+++ INPUT RECORDS +++

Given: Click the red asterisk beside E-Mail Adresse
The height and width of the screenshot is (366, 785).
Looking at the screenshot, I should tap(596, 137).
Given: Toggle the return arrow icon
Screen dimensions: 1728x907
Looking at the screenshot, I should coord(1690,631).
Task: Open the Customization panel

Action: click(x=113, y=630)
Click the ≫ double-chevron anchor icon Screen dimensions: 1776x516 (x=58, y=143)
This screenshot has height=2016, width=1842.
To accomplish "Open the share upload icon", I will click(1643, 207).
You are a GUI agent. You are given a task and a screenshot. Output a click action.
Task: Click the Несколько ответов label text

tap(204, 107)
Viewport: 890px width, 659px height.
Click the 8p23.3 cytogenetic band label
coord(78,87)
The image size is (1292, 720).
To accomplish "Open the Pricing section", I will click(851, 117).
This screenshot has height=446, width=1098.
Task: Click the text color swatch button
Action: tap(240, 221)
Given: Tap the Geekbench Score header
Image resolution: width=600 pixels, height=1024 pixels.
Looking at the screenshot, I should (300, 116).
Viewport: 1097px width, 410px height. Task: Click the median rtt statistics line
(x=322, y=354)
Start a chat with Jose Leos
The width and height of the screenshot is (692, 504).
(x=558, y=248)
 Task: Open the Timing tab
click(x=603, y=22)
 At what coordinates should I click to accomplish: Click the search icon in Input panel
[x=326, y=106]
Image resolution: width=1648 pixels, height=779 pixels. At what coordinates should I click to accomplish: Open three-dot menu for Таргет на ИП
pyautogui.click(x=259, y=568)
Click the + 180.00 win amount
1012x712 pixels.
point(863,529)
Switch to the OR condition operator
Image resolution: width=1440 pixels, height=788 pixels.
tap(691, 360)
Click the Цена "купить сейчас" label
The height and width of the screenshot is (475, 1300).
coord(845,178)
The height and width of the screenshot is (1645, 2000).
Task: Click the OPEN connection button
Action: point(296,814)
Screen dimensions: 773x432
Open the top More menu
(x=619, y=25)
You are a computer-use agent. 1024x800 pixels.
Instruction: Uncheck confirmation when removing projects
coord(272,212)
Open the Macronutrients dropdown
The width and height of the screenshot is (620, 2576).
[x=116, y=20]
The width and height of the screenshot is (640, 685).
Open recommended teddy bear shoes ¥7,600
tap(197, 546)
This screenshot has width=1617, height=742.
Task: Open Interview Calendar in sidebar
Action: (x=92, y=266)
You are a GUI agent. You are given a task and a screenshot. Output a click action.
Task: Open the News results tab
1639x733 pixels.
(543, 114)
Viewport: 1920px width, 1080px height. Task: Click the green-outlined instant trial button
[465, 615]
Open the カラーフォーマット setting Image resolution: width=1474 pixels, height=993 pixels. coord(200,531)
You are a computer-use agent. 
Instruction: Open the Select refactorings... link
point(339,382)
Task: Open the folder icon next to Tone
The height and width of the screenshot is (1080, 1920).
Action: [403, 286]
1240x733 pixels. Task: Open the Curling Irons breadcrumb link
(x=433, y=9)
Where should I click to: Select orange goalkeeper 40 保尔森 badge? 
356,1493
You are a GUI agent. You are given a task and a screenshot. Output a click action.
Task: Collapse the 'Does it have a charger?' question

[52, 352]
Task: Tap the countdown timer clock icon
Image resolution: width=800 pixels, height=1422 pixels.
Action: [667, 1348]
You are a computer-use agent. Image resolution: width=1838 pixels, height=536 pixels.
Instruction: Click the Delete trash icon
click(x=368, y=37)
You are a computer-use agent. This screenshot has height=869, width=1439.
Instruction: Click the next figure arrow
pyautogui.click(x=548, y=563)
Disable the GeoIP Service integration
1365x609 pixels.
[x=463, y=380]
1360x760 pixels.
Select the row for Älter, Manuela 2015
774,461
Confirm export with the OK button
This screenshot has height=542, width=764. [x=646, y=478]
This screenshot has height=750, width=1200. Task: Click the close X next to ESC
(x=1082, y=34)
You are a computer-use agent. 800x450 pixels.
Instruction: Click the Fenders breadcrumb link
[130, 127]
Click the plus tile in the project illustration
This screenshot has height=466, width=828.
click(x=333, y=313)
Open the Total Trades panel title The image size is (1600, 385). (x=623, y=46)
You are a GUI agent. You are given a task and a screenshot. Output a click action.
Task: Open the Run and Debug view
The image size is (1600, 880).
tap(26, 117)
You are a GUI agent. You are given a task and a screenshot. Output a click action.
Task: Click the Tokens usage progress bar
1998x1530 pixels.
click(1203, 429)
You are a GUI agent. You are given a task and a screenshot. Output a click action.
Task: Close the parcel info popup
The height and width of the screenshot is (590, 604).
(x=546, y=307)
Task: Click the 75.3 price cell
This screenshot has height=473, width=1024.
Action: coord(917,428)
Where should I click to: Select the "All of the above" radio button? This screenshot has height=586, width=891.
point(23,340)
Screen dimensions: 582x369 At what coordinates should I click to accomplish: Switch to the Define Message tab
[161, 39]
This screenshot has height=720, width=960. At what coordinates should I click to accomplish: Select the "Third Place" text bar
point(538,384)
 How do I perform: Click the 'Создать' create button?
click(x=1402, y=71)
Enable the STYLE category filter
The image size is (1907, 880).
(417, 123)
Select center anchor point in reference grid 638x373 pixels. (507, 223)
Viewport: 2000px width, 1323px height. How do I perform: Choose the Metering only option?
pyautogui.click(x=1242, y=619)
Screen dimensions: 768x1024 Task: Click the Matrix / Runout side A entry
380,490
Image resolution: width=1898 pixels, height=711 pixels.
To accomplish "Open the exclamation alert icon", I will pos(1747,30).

+++

WHAT YOU HAVE TO DO → Write out again, unchanged, the run of lines that begins with the line containing "Task: Click the 75.3 price cell" and ends with the line containing "point(23,340)", including both of those lines.

EXERCISE RESULT →
Task: Click the 75.3 price cell
This screenshot has height=473, width=1024.
Action: coord(917,428)
Where should I click to: Select the "All of the above" radio button? This screenshot has height=586, width=891.
point(23,340)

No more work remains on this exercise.